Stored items
================
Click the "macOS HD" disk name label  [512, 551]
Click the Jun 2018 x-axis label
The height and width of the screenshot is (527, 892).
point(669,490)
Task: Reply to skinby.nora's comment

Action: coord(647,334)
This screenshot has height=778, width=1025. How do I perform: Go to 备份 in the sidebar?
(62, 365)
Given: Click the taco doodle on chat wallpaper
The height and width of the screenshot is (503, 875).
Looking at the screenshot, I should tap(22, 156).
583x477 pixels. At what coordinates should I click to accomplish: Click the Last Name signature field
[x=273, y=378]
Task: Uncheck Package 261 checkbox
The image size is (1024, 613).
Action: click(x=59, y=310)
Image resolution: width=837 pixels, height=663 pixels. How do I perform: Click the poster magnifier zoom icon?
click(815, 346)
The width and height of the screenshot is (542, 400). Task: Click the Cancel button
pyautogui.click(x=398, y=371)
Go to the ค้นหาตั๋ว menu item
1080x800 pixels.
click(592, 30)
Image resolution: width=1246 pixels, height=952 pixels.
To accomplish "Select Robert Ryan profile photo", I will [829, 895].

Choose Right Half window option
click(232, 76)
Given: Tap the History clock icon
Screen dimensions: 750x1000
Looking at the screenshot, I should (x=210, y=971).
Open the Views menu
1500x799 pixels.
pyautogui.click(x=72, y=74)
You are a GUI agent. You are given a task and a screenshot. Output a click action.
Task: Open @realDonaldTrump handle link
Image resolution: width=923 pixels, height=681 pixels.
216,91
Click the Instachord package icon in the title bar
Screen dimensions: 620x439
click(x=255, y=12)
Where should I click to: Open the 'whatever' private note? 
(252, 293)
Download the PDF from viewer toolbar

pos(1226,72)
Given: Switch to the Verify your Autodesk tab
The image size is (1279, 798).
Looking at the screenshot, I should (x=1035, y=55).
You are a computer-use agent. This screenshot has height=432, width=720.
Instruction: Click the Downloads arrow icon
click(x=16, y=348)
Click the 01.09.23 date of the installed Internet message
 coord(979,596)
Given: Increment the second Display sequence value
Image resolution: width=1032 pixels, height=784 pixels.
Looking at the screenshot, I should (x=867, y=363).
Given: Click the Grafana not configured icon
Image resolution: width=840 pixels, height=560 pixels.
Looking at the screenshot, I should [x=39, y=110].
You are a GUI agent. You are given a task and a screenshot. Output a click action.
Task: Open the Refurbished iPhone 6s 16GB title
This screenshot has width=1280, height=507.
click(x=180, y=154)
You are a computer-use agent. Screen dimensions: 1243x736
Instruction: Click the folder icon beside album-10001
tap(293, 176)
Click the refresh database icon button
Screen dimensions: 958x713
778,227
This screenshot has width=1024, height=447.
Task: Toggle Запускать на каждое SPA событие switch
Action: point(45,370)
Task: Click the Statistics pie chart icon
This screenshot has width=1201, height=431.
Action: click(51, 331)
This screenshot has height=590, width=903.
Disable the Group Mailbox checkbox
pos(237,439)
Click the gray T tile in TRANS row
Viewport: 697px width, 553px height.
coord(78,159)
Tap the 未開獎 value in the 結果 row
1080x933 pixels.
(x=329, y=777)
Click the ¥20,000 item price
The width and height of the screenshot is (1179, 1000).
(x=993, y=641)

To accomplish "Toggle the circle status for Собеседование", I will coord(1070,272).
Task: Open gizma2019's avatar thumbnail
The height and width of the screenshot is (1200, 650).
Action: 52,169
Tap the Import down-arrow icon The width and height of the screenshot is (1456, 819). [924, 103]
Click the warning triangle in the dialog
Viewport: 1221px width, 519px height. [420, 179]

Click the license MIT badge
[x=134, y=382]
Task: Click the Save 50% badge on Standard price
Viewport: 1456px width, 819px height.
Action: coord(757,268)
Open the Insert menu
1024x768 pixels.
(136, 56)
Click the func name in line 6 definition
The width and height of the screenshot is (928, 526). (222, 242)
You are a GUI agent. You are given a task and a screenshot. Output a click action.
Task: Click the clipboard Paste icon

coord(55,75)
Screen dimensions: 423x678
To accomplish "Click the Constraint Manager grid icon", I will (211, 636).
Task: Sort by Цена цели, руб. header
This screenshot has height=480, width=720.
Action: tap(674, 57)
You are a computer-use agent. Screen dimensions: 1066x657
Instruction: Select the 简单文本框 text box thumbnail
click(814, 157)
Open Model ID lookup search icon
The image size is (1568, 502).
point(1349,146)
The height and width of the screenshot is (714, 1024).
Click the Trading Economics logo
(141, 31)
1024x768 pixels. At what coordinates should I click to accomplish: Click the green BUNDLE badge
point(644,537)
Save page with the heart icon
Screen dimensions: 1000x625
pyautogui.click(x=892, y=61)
================
● **Task to carry out**
Copy the records. Each line should match exactly.

● **Written response**
Click the "macOS HD" disk name label  [512, 551]
Click the Jun 2018 x-axis label
The height and width of the screenshot is (527, 892).
point(669,490)
Task: Reply to skinby.nora's comment

Action: coord(647,334)
This screenshot has height=778, width=1025. How do I perform: Go to 备份 in the sidebar?
(62, 365)
Given: Click the taco doodle on chat wallpaper
The height and width of the screenshot is (503, 875).
Looking at the screenshot, I should tap(22, 156).
583x477 pixels. At what coordinates should I click to accomplish: Click the Last Name signature field
[x=273, y=378]
Task: Uncheck Package 261 checkbox
The image size is (1024, 613).
Action: click(x=59, y=310)
Image resolution: width=837 pixels, height=663 pixels. How do I perform: Click the poster magnifier zoom icon?
click(815, 346)
The width and height of the screenshot is (542, 400). Task: Click the Cancel button
pyautogui.click(x=398, y=371)
Go to the ค้นหาตั๋ว menu item
1080x800 pixels.
click(592, 30)
Image resolution: width=1246 pixels, height=952 pixels.
To accomplish "Select Robert Ryan profile photo", I will [829, 895].

Choose Right Half window option
click(232, 76)
Given: Tap the History clock icon
Screen dimensions: 750x1000
Looking at the screenshot, I should (x=210, y=971).
Open the Views menu
1500x799 pixels.
pyautogui.click(x=72, y=74)
You are a GUI agent. You are given a task and a screenshot. Output a click action.
Task: Open @realDonaldTrump handle link
Image resolution: width=923 pixels, height=681 pixels.
216,91
Click the Instachord package icon in the title bar
Screen dimensions: 620x439
click(x=255, y=12)
Where should I click to: Open the 'whatever' private note? 
(252, 293)
Download the PDF from viewer toolbar

pos(1226,72)
Given: Switch to the Verify your Autodesk tab
The image size is (1279, 798).
Looking at the screenshot, I should (x=1035, y=55).
You are a computer-use agent. This screenshot has height=432, width=720.
Instruction: Click the Downloads arrow icon
click(x=16, y=348)
Click the 01.09.23 date of the installed Internet message
 coord(979,596)
Given: Increment the second Display sequence value
Image resolution: width=1032 pixels, height=784 pixels.
Looking at the screenshot, I should (x=867, y=363).
Given: Click the Grafana not configured icon
Image resolution: width=840 pixels, height=560 pixels.
Looking at the screenshot, I should [x=39, y=110].
You are a GUI agent. You are given a task and a screenshot. Output a click action.
Task: Open the Refurbished iPhone 6s 16GB title
This screenshot has width=1280, height=507.
click(x=180, y=154)
You are a computer-use agent. Screen dimensions: 1243x736
Instruction: Click the folder icon beside album-10001
tap(293, 176)
Click the refresh database icon button
Screen dimensions: 958x713
778,227
This screenshot has width=1024, height=447.
Task: Toggle Запускать на каждое SPA событие switch
Action: point(45,370)
Task: Click the Statistics pie chart icon
This screenshot has width=1201, height=431.
Action: click(51, 331)
This screenshot has height=590, width=903.
Disable the Group Mailbox checkbox
pos(237,439)
Click the gray T tile in TRANS row
Viewport: 697px width, 553px height.
coord(78,159)
Tap the 未開獎 value in the 結果 row
1080x933 pixels.
(x=329, y=777)
Click the ¥20,000 item price
The width and height of the screenshot is (1179, 1000).
(x=993, y=641)

To accomplish "Toggle the circle status for Собеседование", I will coord(1070,272).
Task: Open gizma2019's avatar thumbnail
The height and width of the screenshot is (1200, 650).
Action: 52,169
Tap the Import down-arrow icon The width and height of the screenshot is (1456, 819). [924, 103]
Click the warning triangle in the dialog
Viewport: 1221px width, 519px height. [420, 179]

Click the license MIT badge
[x=134, y=382]
Task: Click the Save 50% badge on Standard price
Viewport: 1456px width, 819px height.
Action: coord(757,268)
Open the Insert menu
1024x768 pixels.
(136, 56)
Click the func name in line 6 definition
The width and height of the screenshot is (928, 526). (222, 242)
You are a GUI agent. You are given a task and a screenshot. Output a click action.
Task: Click the clipboard Paste icon

coord(55,75)
Screen dimensions: 423x678
To accomplish "Click the Constraint Manager grid icon", I will (211, 636).
Task: Sort by Цена цели, руб. header
This screenshot has height=480, width=720.
Action: tap(674, 57)
You are a computer-use agent. Screen dimensions: 1066x657
Instruction: Select the 简单文本框 text box thumbnail
click(814, 157)
Open Model ID lookup search icon
The image size is (1568, 502).
point(1349,146)
The height and width of the screenshot is (714, 1024).
Click the Trading Economics logo
(141, 31)
1024x768 pixels. At what coordinates should I click to accomplish: Click the green BUNDLE badge
point(644,537)
Save page with the heart icon
Screen dimensions: 1000x625
pyautogui.click(x=892, y=61)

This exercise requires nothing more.